___ Passage to read

C: My session id is 42. How do you do?
S: -- checking my notes… hum… ok, I found what I remember about session 42… 
S: I am fine, Bob, thank you.
C: My session id is 42. How do you do?
S: -- checking my notes… hum… ok, I found what I remember about session 42… 
S: I told you I am fine… are you stupid or what?
C: My session id is 42. If you take it like that, I am gone. Forever.
S: -- checking my notes… hum… ok, I found what I remember about session 42… 
S: -- putting 42 file into trash… 
S: Bye Bob.

There are different ways to pass the session id back and forth. One way is to use a parameter in the query string (which has security implications). Another way is use cookies, as defined in the RFC 6265. We will talk about HTTP headers in a short while and this is how cookies are passed back and forth (there is a Set-Cookie header sent by the server and a Cookie header sent by the client). For now, let us focus on the principle of cookie-based state management:

  • When the client sends the initial request to a server (starting a session), the server generates a session id, puts it into a cookie and sends the cookie back to the client with its response.

______
___ Data provided

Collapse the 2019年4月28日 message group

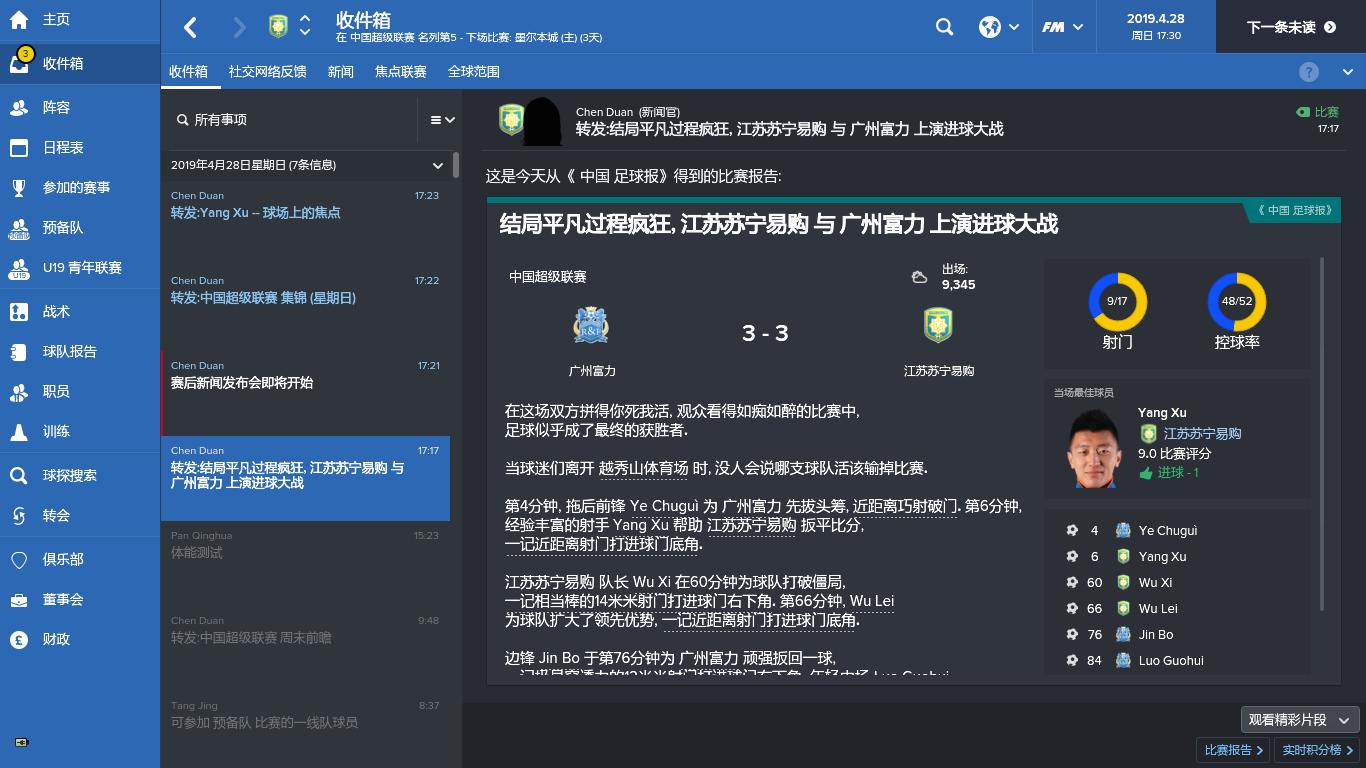(437, 166)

______

Required tasks –
[a] Write out the part of the passage on session ids that begins at the words "C: My session id is 42. If" and stops after "with its response.".
[b] Answer these from the passage on session ids:
(i) What session id does the client give in the exchange?
(ii) Which RFC defines cookies?
(iii) Which header does the server send when passing a cookie?
The lines have no connection to the passage on session ids.

Written answers –
[a]
C: My session id is 42. If you take it like that, I am gone. Forever.
S: -- checking my notes… hum… ok, I found what I remember about session 42… 
S: -- putting 42 file into trash… 
S: Bye Bob.

There are different ways to pass the session id back and forth. One way is to use a parameter in the query string (which has security implications). Another way is use cookies, as defined in the RFC 6265. We will talk about HTTP headers in a short while and this is how cookies are passed back and forth (there is a Set-Cookie header sent by the server and a Cookie header sent by the client). For now, let us focus on the principle of cookie-based state management:

  • When the client sends the initial request to a server (starting a session), the server generates a session id, puts it into a cookie and sends the cookie back to the client with its response.

[b]
(i) 42
(ii) RFC 6265
(iii) Set-Cookie